Per il capogruppo di Sel è necessario fornire un quadro più chiaro per la realizzazione degli impianti fotovoltaici e da fonti rinnovabili
''L’indicazione del Presidente De Filippo di lavorare per un modello di “green energetic valley”, imitando la positiva e consolidata esperienza della Regione Puglia con il primato di prima regione produttrice di eco-energia in Italia, rappresenta finalmente un passo avanti nelle politiche energetiche regionali e soprattutto per non concentrare ogni sforzo solo sul petrolio e il gas derivanti dalle attività estrattive in Val d’Agri”.
A sostenerlo è il presidente del gruppo Sel (Sinistra Ecologia e Libertà) Giannino Romaniello, il quale sottolinea che “le attese nell’anno appena iniziato sono rivolte, in particolare, all’attuazione del provvedimento della Giunta regionale che disciplina l’autorizzazione alla costruzione e all’esercizio di impianti di produzione di energia elettrica da fonti rinnovabili, prevedendo linee guida tecniche per la progettazione degli impianti, secondo un percorso già definito e seguito da tempo dal Presidente Vendola”.
“L’obiettivo – evidenzia l’esponente SEL – è quello di dare un quadro più chiaro e semplificato per la realizzazione degli impianti fotovoltaici e da fonti rinnovabili in genere da realizzarsi sul territorio regionale che nel recente passato ha alimentato non poche proteste di associazioni ambientaliste, comitati popolari e civici oltre a polemiche politiche.

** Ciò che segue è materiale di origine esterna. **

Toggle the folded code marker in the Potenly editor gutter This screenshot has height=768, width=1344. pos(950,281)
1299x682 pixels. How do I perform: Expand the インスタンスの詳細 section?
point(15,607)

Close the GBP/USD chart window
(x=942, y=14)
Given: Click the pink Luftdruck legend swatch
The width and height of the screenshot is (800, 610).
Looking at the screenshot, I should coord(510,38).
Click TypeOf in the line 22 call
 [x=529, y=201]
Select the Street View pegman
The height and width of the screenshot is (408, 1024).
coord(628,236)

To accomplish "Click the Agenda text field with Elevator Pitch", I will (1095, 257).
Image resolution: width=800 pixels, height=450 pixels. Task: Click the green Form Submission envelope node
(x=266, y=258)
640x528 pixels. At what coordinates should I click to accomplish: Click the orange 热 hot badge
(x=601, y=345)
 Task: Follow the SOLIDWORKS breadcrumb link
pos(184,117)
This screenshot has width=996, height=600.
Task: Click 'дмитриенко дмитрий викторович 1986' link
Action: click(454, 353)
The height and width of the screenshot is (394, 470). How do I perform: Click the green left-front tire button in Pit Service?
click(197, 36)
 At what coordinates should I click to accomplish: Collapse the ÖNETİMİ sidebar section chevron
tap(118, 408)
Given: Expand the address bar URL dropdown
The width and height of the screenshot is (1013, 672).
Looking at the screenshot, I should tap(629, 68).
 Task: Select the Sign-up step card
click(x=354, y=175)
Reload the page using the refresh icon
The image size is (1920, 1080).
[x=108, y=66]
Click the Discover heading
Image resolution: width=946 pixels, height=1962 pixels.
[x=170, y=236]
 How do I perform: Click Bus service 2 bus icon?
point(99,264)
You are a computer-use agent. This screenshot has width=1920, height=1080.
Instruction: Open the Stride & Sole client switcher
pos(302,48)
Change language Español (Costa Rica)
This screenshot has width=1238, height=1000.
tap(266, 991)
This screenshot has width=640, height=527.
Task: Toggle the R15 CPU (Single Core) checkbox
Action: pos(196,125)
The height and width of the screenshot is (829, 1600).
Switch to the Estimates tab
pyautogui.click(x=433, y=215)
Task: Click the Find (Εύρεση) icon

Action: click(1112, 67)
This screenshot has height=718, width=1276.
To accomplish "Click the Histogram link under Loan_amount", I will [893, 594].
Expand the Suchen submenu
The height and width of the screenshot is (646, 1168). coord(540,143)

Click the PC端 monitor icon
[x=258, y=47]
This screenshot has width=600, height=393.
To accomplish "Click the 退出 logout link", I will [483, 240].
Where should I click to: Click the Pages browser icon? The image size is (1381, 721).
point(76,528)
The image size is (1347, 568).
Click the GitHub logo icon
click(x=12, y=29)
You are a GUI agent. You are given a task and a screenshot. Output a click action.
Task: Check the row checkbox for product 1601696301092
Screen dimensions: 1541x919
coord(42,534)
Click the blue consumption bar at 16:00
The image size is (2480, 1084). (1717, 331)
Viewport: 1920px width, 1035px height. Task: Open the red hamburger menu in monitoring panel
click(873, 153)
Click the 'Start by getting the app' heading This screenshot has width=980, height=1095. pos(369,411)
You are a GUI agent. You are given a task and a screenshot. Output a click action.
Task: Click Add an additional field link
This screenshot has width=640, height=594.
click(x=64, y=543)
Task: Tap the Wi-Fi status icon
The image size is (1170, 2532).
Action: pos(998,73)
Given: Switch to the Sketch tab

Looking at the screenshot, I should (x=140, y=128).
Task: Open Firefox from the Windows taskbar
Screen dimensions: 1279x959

Un provvedimento ancora più importante perché, in assenza dell’ adozione di un proprio regolamento da parte delle Regioni, saranno applicate automaticamente le direttive nazionali”.
“E’ evidente però, a nostro parere, che snellire le procedure ed accrescere la produzione di eco-energia – continua Romaniello – non deve in alcun modo farci abbassare la guardia per proteggere la green economy dai tentativi di infiltrazione affaristica, facendo tesoro di esperienze e situazioni che si sono verificati in altre parti del Paese. Il punto di partenza è il rapporto Enea sulle Fonti Rinnovabili 2010 che, insieme a previsioni di scenario a livello nazionale e internazionale e una panoramica delle tecnologie più promettenti, rilancia il progetto della filiera industriale delle energie rinnovabili. La straordinaria diffusione delle tecnologie per le fonti rinnovabili a cui si è assistito nell’ultimo decennio a livello internazionale ha coinvolto, soprattutto negli ultimi due anni, anche l’Italia pur rimanendo ancora settori ampiamente sottoutilizzati. A questa diffusione non ha corrisposto però una adeguata crescita della capacità produttiva nazionale e si è determinato un aumento preoccupante della “dipendenza tecnologica” del nostro Paese proprio in quei settori di cui viene da più parti auspicato uno sviluppo in funzione anti-crisi”.
“Di qui – conclude Romaniello – il nuovo impegno che attende Giunta e Consiglio regionali”.